Work item:
Once the line with "Screen dimensions: 1920x1080" is found in the data, output it and each following line exactly, up to and including the line with "Task: Click the red exclamation warning icon", and nothing before or after.

***** Material shown

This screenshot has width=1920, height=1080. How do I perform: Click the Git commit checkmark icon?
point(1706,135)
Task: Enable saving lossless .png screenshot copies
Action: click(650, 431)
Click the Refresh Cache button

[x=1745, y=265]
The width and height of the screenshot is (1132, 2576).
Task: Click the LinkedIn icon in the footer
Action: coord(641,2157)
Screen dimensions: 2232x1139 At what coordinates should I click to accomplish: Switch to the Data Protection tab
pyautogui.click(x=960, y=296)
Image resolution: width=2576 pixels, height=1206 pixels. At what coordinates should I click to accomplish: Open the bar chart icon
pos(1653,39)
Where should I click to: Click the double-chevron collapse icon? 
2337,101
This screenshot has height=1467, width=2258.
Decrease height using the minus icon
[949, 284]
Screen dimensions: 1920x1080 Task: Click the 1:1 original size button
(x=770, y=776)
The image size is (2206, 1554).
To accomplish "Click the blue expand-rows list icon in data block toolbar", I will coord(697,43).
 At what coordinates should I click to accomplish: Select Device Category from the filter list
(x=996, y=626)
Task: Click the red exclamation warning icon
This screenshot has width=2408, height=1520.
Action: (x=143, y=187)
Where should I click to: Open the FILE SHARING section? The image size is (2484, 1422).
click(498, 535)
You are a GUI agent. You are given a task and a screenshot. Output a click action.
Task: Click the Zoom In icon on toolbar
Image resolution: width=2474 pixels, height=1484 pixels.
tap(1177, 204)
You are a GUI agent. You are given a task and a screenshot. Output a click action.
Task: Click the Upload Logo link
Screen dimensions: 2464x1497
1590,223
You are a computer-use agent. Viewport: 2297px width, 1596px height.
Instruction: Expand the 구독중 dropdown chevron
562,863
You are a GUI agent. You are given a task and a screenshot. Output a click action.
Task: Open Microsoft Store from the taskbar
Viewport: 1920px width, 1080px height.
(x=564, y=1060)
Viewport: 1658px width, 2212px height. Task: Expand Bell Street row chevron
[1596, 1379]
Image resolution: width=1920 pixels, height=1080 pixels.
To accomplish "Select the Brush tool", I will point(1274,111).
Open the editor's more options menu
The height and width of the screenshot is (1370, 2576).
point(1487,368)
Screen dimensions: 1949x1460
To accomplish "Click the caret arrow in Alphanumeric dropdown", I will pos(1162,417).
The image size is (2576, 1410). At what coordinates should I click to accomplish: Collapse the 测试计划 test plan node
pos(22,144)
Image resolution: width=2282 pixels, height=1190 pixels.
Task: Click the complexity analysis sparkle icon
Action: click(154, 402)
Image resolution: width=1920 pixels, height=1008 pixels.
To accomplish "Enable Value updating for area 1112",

**********

Written answer:
Screen dimensions: 1920x1080 Task: Click the 1:1 original size button
(x=770, y=776)
The image size is (2206, 1554).
To accomplish "Click the blue expand-rows list icon in data block toolbar", I will coord(697,43).
 At what coordinates should I click to accomplish: Select Device Category from the filter list
(x=996, y=626)
Task: Click the red exclamation warning icon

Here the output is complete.